Our ability to mount a long-lasting and protective immune response relies on a variety of immune receptors that enable the recognition of ongoing infections, which triggers the adaptation of a myriad of immune cells. The organization of several immune receptors, such as the T cells receptor and several natural killer cell receptors, utilizes different modules for ligand recognition and signaling. These receptors require specific recognition mechanisms between the different modules in order to ensure proper assembly and function. Once assembled, immune receptors must remain inactive in the absence of ligand to prevent the onset of unwanted immune response.

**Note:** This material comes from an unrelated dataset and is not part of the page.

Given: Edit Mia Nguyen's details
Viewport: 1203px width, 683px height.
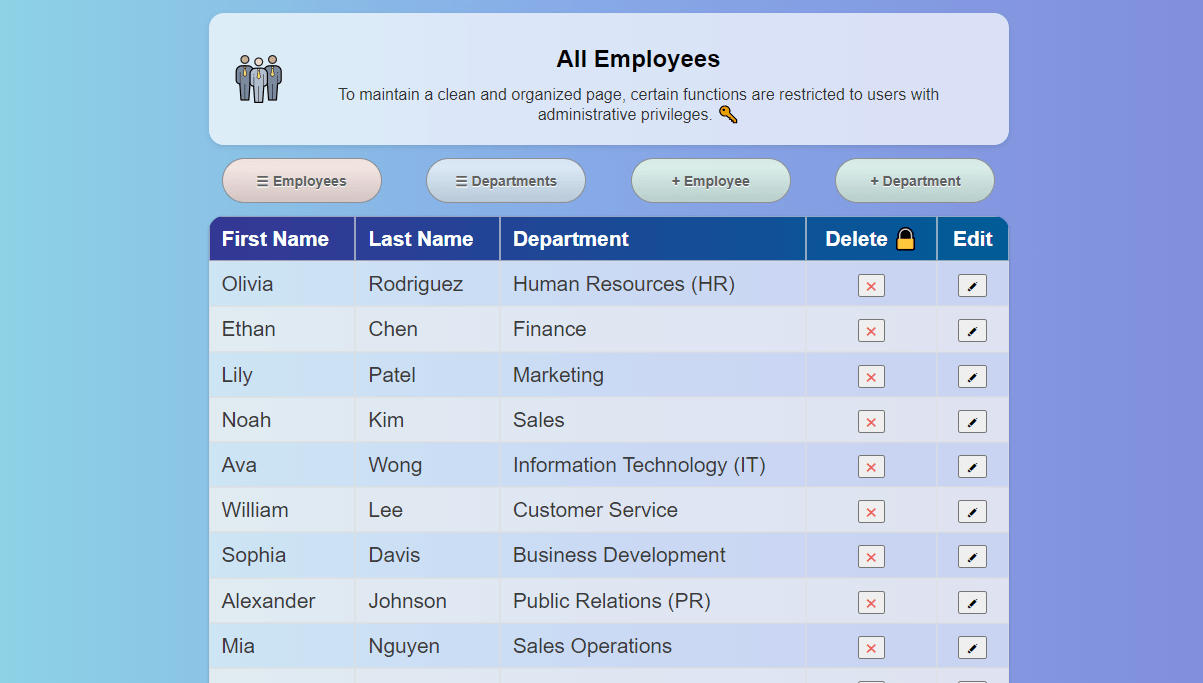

Indeed, several mechanisms exist to prevent aberrant immune receptor signaling in the absence of ligand to avert the initiation of uncontrolled autoimmunity. However, once a ligand is recognized, immune receptors must rapidly and specifically engage kinases to initiate highly regulated signaling cascades that lead to the initiation of transcriptional programs that dictate the immune response. Over the last decade, compelling evidence have been presented which suggest that electrostatic interactions are critical for many aspects of immune receptor functions. In the work that follows, we present an overview of the literature that have provided evidence that illustrate how electrostatic interactions regulate immune receptor assembly, inactive state, triggering, and signaling.